Well, I would have to improvise. What would I do if this were an attempt to kill the Archmage?
No, a bad measure. I tried to kill the Archmage in a castle full of all kinds of scrolls and artifacts. In my attempts to kill him, I used the most complex spells, unreproducible in the field… and for the last—successful—attempt, I went beyond reality altogether…
All that arsenal is now beyond my reach. So there’s only one thing left to do. To be silent, unnoticed, and motionless.
I froze at the door of the crypt, trying not to move… but the pair of them happened to turn this way.
“It’s the second time.” I heard the quiet, harsh voice of a boy of about eighteen or twenty. “Second time he’d blended in halfway.”
“Calm down.” The other one, his age, spoke a little louder and less angry. “All you’ve been talking about all along is how Kirill couldn’t…”
“Not ’couldn’t,’ but ’didn’t want to.’” the other stopped. “Whatever. Here we are.” The two stopped right in front of the crypt, and there was no doubt in my mind as to where they “came.” I turned quickly to the dark tomb. If they go inside, they’ll see me, and there’s nowhere to hide. Unless… in my own grave?
But things were moving too fast for me to do that. The one who spoke sharply—a tall blond guy with sharp features—stepped forward, pushing open the doors, which rattled through the cemetery.
“Good thing there’s no lock… eh?”
We looked at each other—me at the couple and the couple at me.
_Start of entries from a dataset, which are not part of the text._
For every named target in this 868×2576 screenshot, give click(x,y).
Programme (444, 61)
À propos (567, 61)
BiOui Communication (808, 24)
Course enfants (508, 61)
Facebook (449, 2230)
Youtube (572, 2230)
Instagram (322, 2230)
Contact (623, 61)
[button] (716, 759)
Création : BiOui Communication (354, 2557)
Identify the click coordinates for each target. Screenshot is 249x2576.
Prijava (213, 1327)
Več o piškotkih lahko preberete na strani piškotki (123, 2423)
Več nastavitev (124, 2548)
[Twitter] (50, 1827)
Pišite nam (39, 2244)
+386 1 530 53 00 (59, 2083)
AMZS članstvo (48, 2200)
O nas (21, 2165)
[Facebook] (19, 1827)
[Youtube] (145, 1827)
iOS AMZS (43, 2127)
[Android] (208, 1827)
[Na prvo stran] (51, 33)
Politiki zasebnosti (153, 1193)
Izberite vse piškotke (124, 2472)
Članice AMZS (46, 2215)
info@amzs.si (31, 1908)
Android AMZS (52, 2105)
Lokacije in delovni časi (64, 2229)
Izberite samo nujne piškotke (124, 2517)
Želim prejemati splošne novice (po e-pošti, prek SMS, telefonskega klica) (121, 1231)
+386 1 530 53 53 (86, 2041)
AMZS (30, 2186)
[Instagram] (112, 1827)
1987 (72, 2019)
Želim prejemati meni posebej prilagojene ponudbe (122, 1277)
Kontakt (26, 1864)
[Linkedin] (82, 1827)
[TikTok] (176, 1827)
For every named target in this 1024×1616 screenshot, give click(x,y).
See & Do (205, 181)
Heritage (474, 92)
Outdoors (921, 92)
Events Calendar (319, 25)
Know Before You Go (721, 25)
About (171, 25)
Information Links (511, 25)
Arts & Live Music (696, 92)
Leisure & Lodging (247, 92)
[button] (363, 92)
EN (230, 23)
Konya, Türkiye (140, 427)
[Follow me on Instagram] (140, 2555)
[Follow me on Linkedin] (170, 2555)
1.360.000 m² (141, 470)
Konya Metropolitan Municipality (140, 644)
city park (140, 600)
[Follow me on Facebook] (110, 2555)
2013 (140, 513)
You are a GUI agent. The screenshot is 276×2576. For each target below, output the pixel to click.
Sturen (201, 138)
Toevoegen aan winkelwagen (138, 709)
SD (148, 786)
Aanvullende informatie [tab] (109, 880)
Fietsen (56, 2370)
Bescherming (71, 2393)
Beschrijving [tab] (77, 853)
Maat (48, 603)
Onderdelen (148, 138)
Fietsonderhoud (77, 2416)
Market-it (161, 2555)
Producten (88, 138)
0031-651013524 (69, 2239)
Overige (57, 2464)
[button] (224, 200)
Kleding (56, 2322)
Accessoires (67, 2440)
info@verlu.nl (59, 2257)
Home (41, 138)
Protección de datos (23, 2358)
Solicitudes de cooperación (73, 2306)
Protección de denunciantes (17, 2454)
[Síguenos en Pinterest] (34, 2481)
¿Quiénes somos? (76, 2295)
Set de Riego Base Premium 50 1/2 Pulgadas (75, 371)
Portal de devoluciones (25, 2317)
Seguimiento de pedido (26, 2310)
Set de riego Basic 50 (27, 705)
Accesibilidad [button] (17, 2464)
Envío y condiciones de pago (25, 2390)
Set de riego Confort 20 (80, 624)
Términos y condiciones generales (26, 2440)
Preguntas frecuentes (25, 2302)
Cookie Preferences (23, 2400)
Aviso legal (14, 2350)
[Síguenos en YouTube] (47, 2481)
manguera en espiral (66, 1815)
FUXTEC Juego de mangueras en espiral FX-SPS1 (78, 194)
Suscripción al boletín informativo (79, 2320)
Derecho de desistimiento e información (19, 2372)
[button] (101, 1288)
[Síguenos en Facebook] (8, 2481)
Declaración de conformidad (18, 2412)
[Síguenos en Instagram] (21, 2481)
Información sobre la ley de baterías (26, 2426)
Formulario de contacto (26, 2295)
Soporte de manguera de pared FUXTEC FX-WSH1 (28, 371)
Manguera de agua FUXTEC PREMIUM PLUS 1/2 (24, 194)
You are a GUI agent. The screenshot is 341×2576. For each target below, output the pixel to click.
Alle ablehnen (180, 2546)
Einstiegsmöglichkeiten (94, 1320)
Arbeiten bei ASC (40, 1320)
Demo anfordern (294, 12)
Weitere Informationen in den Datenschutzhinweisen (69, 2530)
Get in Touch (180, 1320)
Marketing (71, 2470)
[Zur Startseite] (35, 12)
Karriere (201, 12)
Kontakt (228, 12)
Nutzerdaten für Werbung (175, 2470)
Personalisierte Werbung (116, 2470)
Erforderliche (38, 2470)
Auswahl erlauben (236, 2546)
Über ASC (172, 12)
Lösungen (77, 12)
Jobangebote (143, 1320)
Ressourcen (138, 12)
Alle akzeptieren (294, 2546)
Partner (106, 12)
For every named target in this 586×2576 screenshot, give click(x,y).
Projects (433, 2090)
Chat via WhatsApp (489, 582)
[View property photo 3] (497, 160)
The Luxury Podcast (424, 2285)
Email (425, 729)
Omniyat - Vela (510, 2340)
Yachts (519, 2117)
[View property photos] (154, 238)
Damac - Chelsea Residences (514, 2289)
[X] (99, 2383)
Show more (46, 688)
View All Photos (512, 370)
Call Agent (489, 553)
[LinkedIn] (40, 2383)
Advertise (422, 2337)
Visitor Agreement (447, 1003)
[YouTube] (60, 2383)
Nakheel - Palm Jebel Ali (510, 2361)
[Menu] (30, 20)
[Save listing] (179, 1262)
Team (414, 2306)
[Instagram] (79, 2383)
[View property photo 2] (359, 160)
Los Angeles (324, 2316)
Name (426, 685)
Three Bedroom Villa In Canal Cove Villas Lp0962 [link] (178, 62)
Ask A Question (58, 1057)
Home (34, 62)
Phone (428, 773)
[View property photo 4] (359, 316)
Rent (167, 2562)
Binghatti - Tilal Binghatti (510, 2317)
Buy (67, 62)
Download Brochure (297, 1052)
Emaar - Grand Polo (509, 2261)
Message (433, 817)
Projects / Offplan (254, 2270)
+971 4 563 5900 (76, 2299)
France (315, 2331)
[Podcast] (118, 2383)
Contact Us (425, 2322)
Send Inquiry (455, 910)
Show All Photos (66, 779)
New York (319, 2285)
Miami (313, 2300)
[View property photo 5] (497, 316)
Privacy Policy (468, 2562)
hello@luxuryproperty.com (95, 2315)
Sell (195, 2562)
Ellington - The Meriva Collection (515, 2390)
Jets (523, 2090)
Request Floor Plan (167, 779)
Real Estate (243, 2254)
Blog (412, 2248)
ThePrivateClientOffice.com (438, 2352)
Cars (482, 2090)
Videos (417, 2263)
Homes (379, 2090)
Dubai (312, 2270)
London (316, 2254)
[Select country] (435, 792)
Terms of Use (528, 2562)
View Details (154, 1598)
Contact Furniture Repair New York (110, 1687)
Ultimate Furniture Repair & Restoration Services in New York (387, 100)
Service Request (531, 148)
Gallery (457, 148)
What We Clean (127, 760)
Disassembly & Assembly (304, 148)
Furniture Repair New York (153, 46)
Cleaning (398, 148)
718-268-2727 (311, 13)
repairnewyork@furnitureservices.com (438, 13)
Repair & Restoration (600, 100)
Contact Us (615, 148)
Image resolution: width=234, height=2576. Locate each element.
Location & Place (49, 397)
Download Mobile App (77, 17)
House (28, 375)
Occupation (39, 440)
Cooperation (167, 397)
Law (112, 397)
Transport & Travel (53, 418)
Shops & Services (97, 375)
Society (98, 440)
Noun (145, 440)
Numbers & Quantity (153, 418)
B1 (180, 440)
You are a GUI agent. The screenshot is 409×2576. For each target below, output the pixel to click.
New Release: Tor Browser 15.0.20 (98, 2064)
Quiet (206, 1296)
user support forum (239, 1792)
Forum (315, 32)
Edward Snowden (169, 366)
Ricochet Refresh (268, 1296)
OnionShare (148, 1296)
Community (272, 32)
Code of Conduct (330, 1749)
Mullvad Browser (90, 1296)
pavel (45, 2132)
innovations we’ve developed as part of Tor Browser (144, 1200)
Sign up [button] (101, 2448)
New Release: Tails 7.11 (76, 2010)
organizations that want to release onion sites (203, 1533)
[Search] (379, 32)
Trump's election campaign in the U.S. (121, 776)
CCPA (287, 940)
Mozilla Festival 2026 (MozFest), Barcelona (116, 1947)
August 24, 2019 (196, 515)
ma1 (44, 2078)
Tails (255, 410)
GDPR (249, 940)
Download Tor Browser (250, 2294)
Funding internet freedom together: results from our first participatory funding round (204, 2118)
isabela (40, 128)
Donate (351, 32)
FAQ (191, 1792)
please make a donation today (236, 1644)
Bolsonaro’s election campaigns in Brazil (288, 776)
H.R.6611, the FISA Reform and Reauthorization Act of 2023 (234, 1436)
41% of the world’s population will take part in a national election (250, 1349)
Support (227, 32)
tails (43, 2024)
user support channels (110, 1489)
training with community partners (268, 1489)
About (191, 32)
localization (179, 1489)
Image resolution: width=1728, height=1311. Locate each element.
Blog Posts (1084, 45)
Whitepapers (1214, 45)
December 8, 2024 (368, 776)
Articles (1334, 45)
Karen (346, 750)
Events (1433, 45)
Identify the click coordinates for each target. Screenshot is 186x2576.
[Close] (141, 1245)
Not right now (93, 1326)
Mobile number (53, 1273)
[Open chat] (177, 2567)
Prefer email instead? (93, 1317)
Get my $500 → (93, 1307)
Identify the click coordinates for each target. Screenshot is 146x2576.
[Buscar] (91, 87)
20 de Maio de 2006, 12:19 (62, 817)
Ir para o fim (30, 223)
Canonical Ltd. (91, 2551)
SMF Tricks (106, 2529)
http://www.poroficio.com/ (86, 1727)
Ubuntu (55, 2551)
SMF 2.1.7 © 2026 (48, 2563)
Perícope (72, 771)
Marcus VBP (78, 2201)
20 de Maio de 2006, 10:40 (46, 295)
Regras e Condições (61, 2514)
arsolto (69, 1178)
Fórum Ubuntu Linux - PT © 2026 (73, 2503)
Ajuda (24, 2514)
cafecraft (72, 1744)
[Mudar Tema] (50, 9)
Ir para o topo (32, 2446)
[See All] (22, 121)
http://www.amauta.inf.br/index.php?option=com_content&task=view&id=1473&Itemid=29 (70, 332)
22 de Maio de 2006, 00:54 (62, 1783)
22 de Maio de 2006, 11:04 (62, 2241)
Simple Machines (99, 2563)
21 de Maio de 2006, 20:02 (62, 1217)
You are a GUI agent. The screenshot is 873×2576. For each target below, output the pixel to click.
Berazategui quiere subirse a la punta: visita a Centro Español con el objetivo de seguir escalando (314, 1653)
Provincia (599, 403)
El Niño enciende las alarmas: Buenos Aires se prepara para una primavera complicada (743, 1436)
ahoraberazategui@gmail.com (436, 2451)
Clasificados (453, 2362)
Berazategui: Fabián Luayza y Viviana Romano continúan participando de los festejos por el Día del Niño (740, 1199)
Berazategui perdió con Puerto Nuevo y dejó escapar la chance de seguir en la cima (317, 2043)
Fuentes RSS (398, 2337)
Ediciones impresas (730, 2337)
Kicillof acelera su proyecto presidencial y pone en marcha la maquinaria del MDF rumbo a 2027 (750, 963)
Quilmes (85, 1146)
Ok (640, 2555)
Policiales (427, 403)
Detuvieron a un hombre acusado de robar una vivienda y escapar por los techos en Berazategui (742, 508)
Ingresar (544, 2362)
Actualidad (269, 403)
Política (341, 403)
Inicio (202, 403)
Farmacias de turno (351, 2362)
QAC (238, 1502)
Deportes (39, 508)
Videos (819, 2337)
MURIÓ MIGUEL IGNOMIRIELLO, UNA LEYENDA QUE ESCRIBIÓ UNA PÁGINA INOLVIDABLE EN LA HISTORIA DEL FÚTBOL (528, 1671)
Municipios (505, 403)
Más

The silence lingered, and I could literally see their faces stretching as their eyes and mouths opened in shock. What was there to say? ‘Go on, I’m leaving now?’
“Because if the lock was hanging, you wouldn’t have the key,” I remarked.
The best defense is a good offense. You don’t know what to say, don’t make excuses, but make excuses for the other.
The gaze of both boys slid over me. Yeah, I don’t look very presentable.
“Who are you?” The other one, a stocky brown-haired guy in a light summer jacket, spoke warily and cautiously.
He looked casual, except for two features: a thin amulet on his chest and a crowbar in his hand.
“I could ask you the same question,” I shrugged.
When I disappeared from this world, opening graves wasn’t a habitual pastime. Who knows, maybe it’s become fashionable now?
“Quiet,” the blond guy held up both hands. “You came in here without a key, too.”
Well… I guess you could say that, yes. I nodded. The guys couldn’t read me at all, and that pissed them off. If I was dressed normally, they would have taken me for someone else, but a half-naked guy in cobwebs and rags… they couldn’t seem to come up with any normal versions.
“In,” I nodded. “First one in. And how are you spending this evening?”
For a few seconds, the blond guy just stood there with his eyes closed… and then he stepped forward, pushing me aside with his shoulder.
“You didn’t see us. And we didn’t see you.” He tossed me, not even turning around. “Get out of here.”
With a sniffle, he turned to his mate. “Even these nobodies were climbing into Gottfried’s crypt as if it were their own home.”
The brown-haired guy followed, wielding his crowbar—through his gaze and gait were not as confident, and he tried to keep his friend between him and me at all times.
“Jerk. This isn’t even the right grave,” the blond guy muttered, running his hand over the debris on my own gravestone, which clattered to the ground under his fingers. “Aren’t you looking for Sergei Gottfried…?”
A second passed. I watched as they glanced into the open void where my coffin had sat. Then they glanced at me. And then I saw the panic that flashed in the couple’s eyes—the kind of panic that occurs exclusively after breaking into a cemetery and finding yourself standing beside an empty coffin, staring at a man wearing nothing but his own partially tattered suit.